Hacker News new | ask | show | jobs
by samstave 5214 days ago
Thats the thing that sucks about such events; $900 is very expensive.

If anyone wants to sponsor a fellow HNer, I'll give you a bunch of digital Karma :)

2 comments

Doesn't the free phones pay for it? I'd suppose those early limited edition devices are worth more than the ticket.
The freebies last year (Galaxy Tab 10.1, Chromebook, verizon hotspot) more than outweighed the ticket price and airfare. Depending on which session you went to (which meant more freebies - arduino kits, more phones, etc), you could make a solid profit off a trip to I/O.

I'm curious at $900 of just how much they plan to give out this time.

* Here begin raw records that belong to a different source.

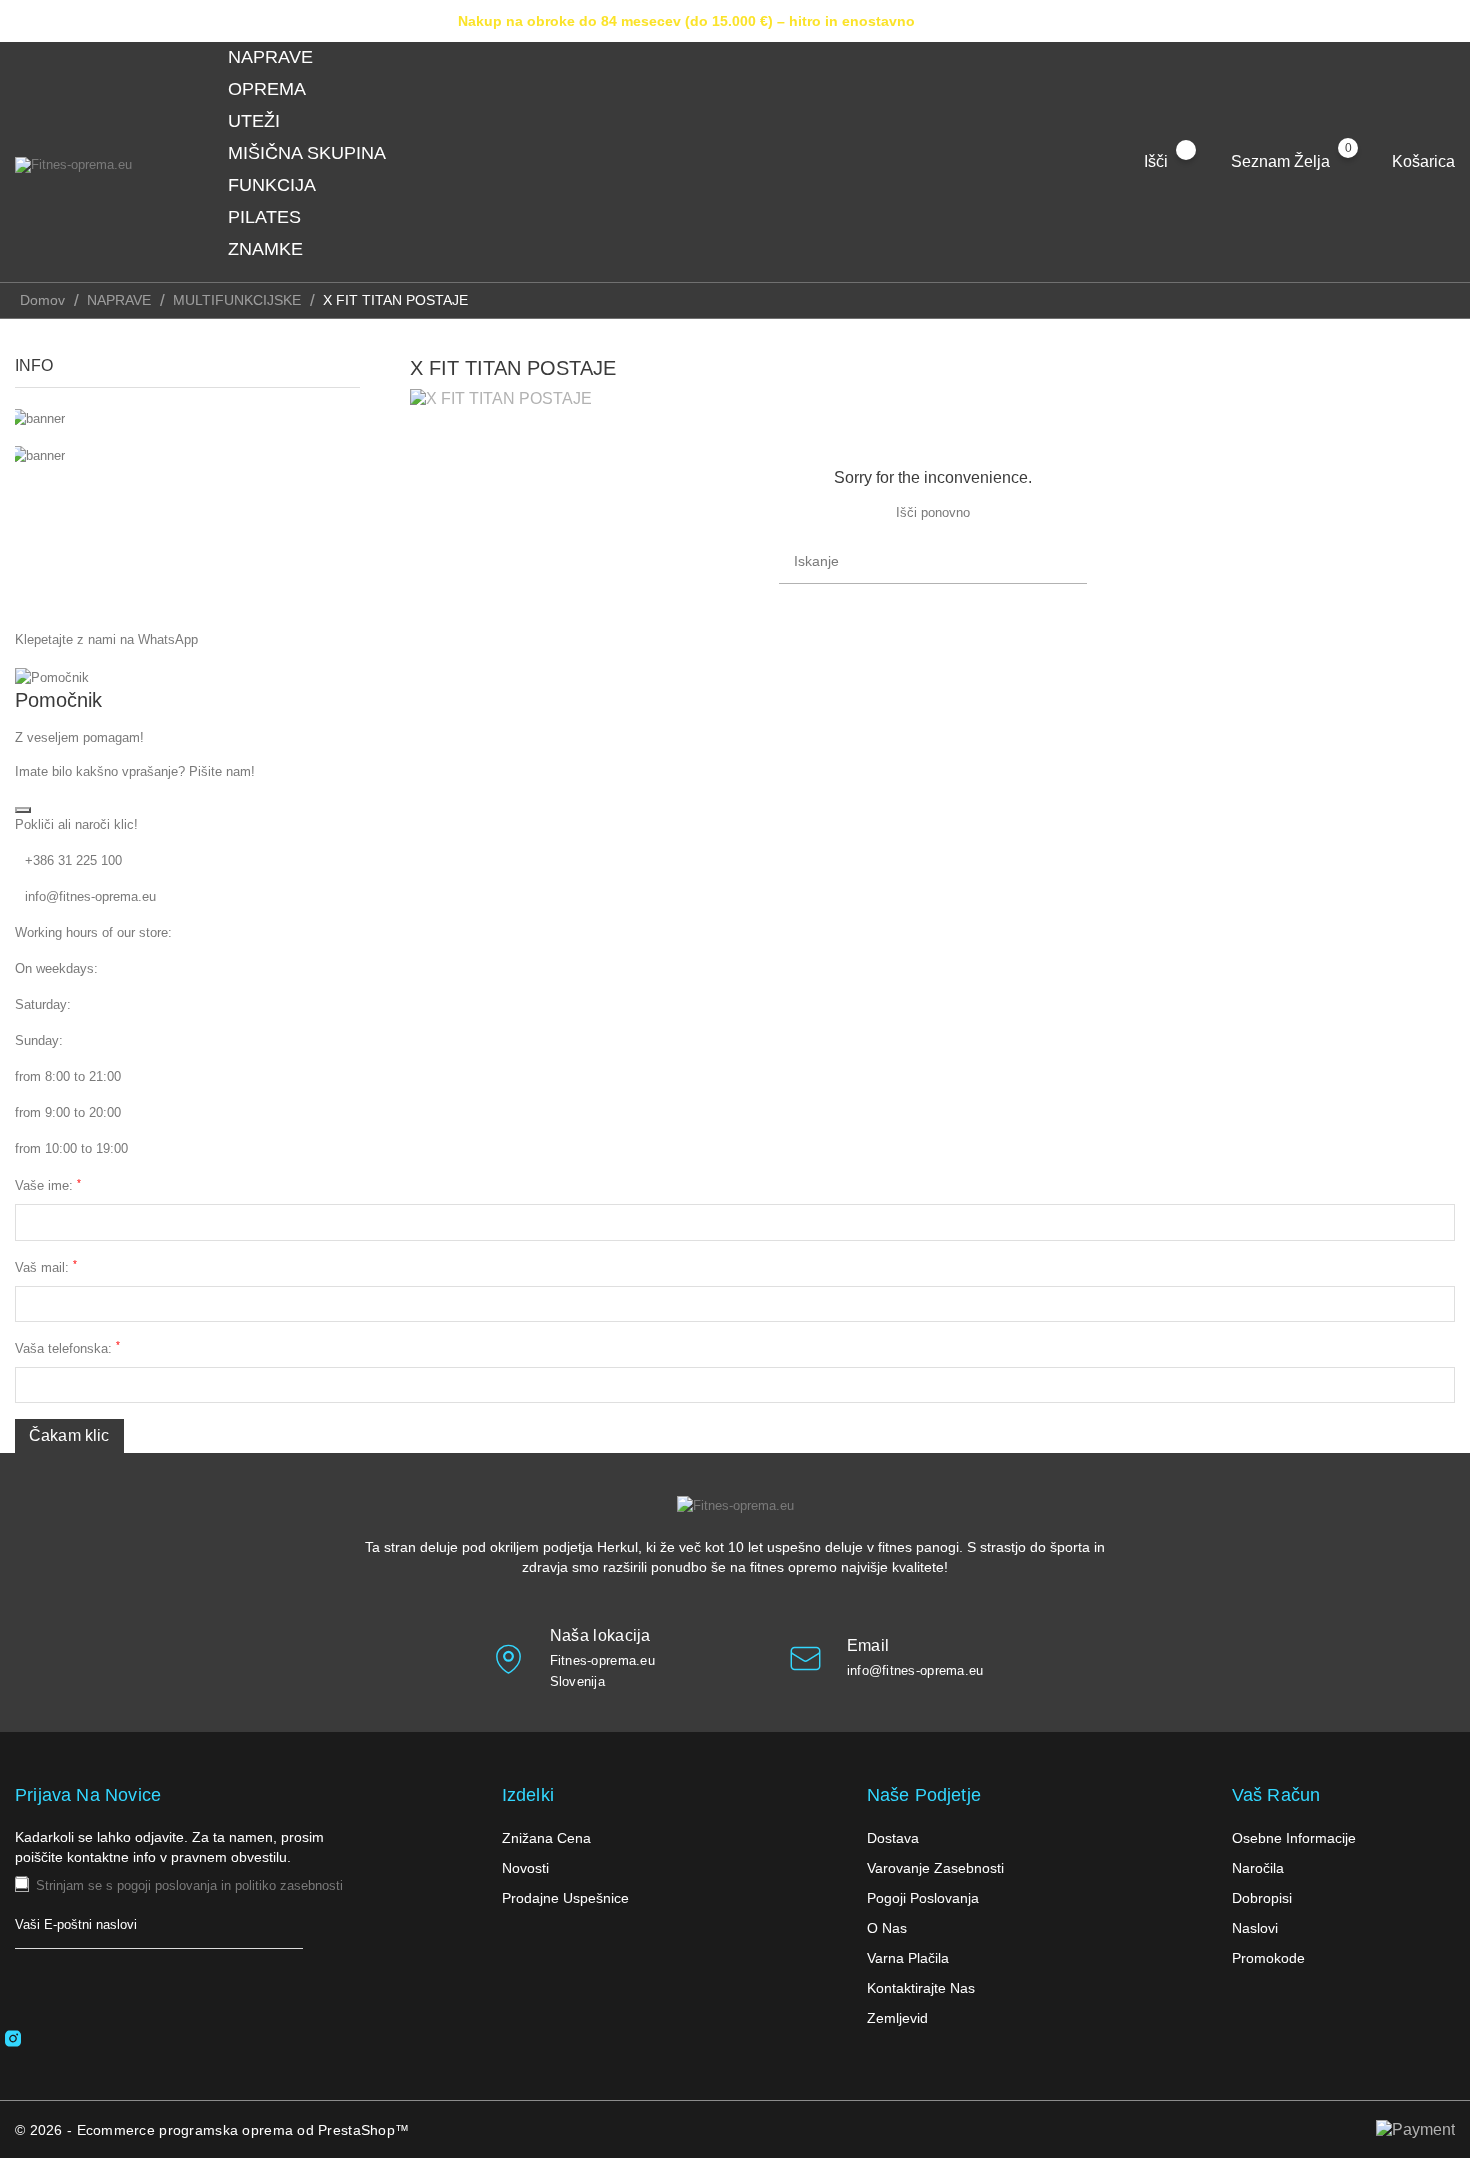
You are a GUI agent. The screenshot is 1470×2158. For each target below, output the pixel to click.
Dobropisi (1262, 1898)
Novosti (525, 1868)
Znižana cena (546, 1838)
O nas (887, 1928)
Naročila (1258, 1868)
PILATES (276, 218)
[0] (1367, 161)
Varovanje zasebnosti (935, 1868)
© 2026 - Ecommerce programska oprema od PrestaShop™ (212, 2130)
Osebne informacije (1294, 1838)
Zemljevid (897, 2018)
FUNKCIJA (283, 186)
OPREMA (278, 90)
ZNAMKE (277, 250)
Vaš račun (1276, 1795)
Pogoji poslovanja (923, 1898)
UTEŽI (266, 122)
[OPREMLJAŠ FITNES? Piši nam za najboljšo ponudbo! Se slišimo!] (187, 418)
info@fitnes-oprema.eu (90, 896)
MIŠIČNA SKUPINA (318, 154)
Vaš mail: (46, 1266)
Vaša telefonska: (67, 1347)
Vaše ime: (48, 1185)
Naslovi (1255, 1928)
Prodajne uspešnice (565, 1898)
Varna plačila (908, 1958)
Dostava (893, 1838)
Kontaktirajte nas (921, 1988)
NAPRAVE (282, 58)
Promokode (1268, 1958)
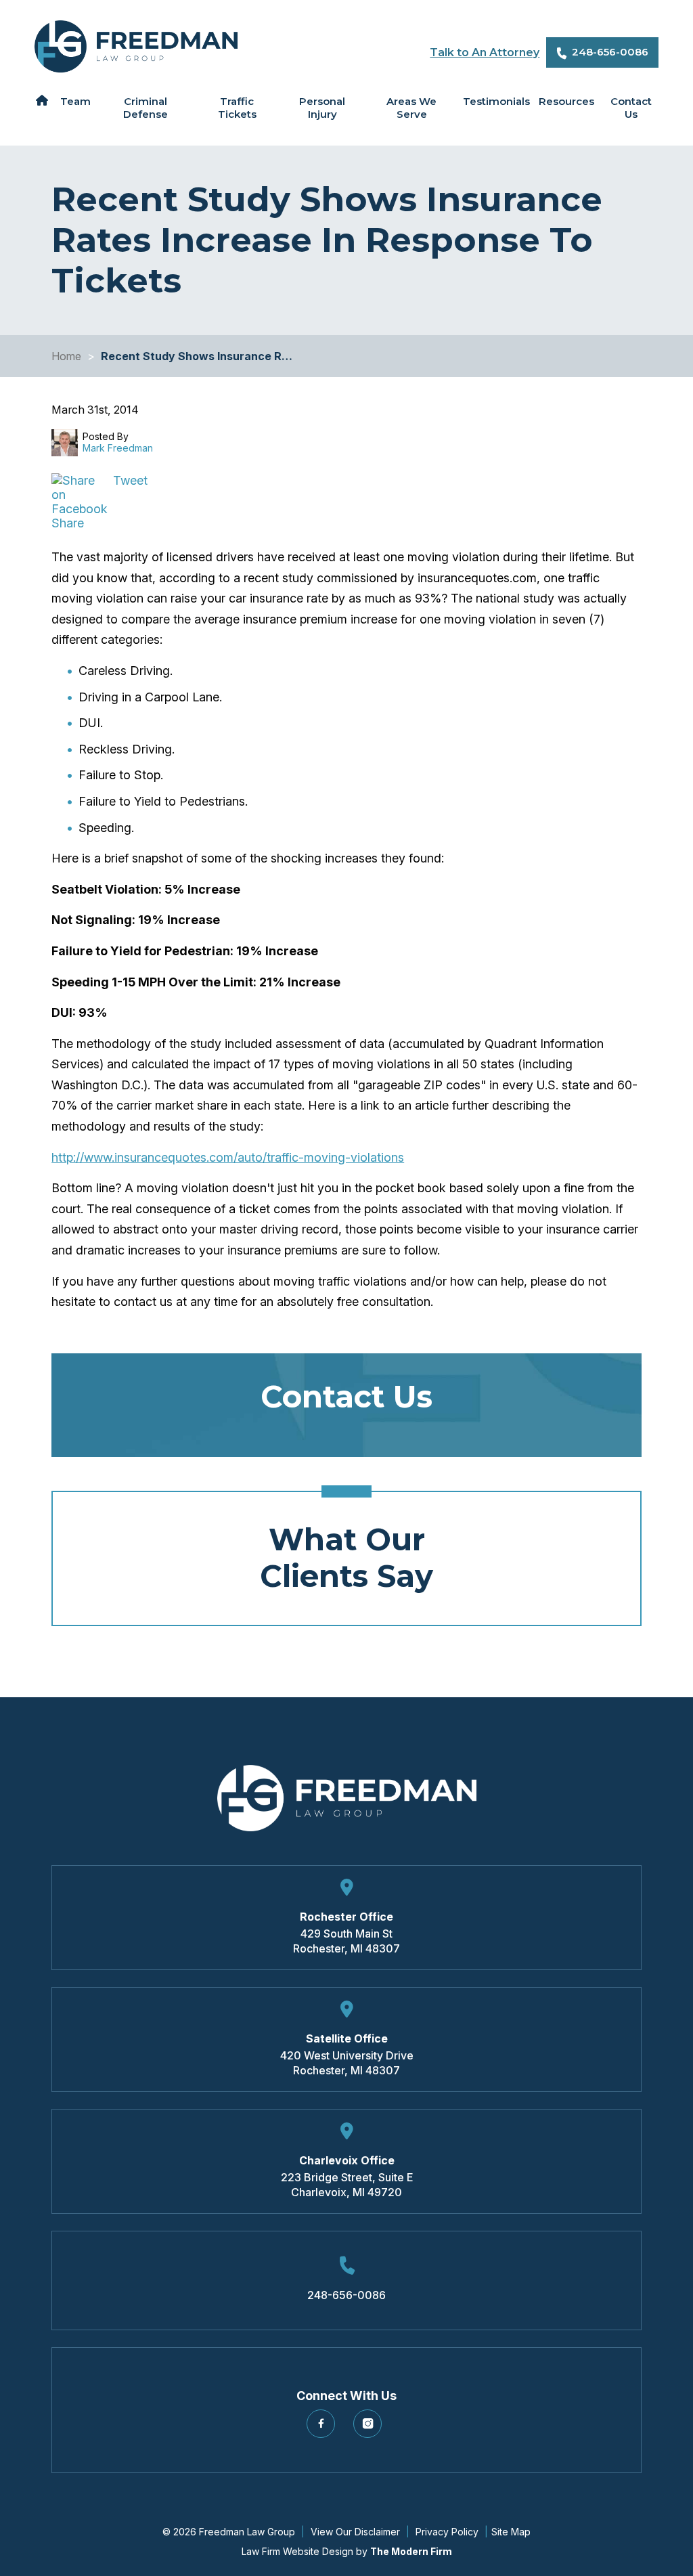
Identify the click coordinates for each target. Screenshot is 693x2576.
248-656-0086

Yeah, you figure at that price they're going to give out heads-up display glasses or something ridiculously cool like that. That was my first thought, anyway.
I'm hoping for a self-driving car giveaway myself
2011 aprox. $1100 and 2010 like $800
They might be worth the price of admission squared. It simply doesn't matter if the cost of that admission is out of reach. I worry that an ever increasing ticket price will put this event, if it hasn't already, squarely in the realm of corporate-sponsored attendance.
Cheaper than WWDC and it's likely you'll get a bunch of free hardware.
what kind of hardware?
Which means any healthcare related company isn't likely to attend, since this "free hardware" is against gift restrictions relating to healthcare related businesses.
I don't see why it would be -- couldn't you characterize it as development kit? I assume it belongs to the employer not to the attendee, but that's just a company rule. I thought the rule was you couldn't pay "kickbacks", not that you couldn't receive them, and a phone is hardly a healthcare service itself anyway.